なお、揺動半径可変機構を用いても、圧縮部を構成する2の渦巻歯が幾何学的に接触可能でなければ、渦巻歯の互いの側面部を接触させることはできない。このため、渦巻歯の歯厚及びピッチが連続的に変化する従来の渦巻歯(渦巻歯152及び渦巻歯162)では、シール形成点における両渦巻歯間の隙間が空いてしまう。したがって、揺動半径可変機構を用いても、連続的に歯厚及びピッチが変化するような渦巻歯(渦巻歯152及び渦巻歯162)を用いたスクロール圧縮機は、渦巻歯152及び渦巻歯162の互いの側面を接触させずに、微小なクリアランスを保って揺動運動させる必要がある。つまり、揺動半径可変機構を用いても、連続的に歯厚及びピッチが変化するような渦巻歯(渦巻歯152及び渦巻歯162)を用いたスクロール圧縮機は、冷媒圧縮過程での冷媒の漏れが多くなってしまう。
図7は、本発明の一実施の形態に係るスクロール圧縮機の揺動半径可変機構での横断面模式図である。この図7は、渦巻歯52(揺動スクロール50)がX方向に揺動した状態を示している。なお、図7には、説明を容易とするため、揺動スクロール50の渦巻歯52及び固定スクロール60の渦巻歯62も示している。
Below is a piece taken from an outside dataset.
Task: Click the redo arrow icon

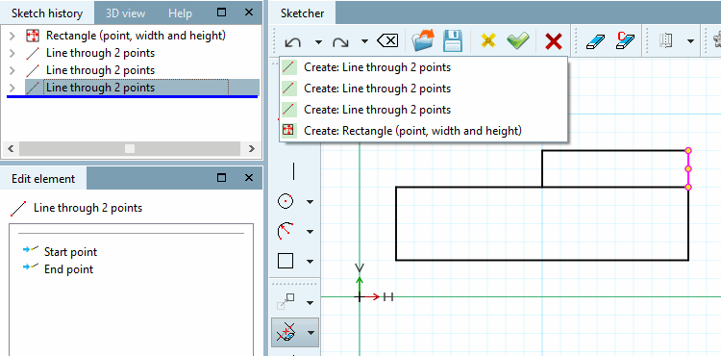Action: 340,42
図7に示すように、クランクシャフト40の上端部に形成されたキー部41は、横断面が略直方体形状をしており、スライダ30に形成された横断面略直方体形状の挿入口31に挿入されている。挿入口31とキー部41との間には、長手方向に空隙が形成されており、キー部41は挿入口31内で長手方向に摺動自在となっている。
キー部41及び挿入口31は、その長手方向が渦巻歯52(揺動スクロール50)の揺動方向(図7においてはX軸方向)に対して所定角度θslだけ傾いて形成されている。これにより、冷媒を圧縮する際の反力が渦巻歯52(揺動スクロール50)に作用して、
渦巻歯52(揺動スクロール50)がキー部41及び挿入口31の長手方向に沿って揺動方向(揺動半径が増える方向)に移動する。つまり、シール形成点において渦巻歯52が渦巻歯62に近づくように、渦巻歯52(揺動スクロール50)が移動する。より詳しくは、渦巻歯52(揺動スクロール50)には、X方向成分FgrとY方向成分Fgθとの合力である冷媒圧縮時の反力Fgが作用する。この反力Fgにより、渦巻歯52(揺動スクロール50)がキー部41及び挿入口31の長手方向に沿って揺動方向(揺動半径が増える方向)に移動する。したがって、渦巻歯52及び渦巻歯62の側面部がより接触しやすくする。
なお、この反力Fgの方向は、揺動スクロール50の渦巻歯52及び固定スクロール60の渦巻歯62の形状等により決まる。したがって、キー部41及び挿入口31の長手方向の傾き角度θslは、反力Fgが作用した際に渦巻歯52(揺動スクロール50)がキー部41及び挿入口31の長手方向に沿って揺動方向(揺動半径が増える方向)に移動可能となる角度に設定される。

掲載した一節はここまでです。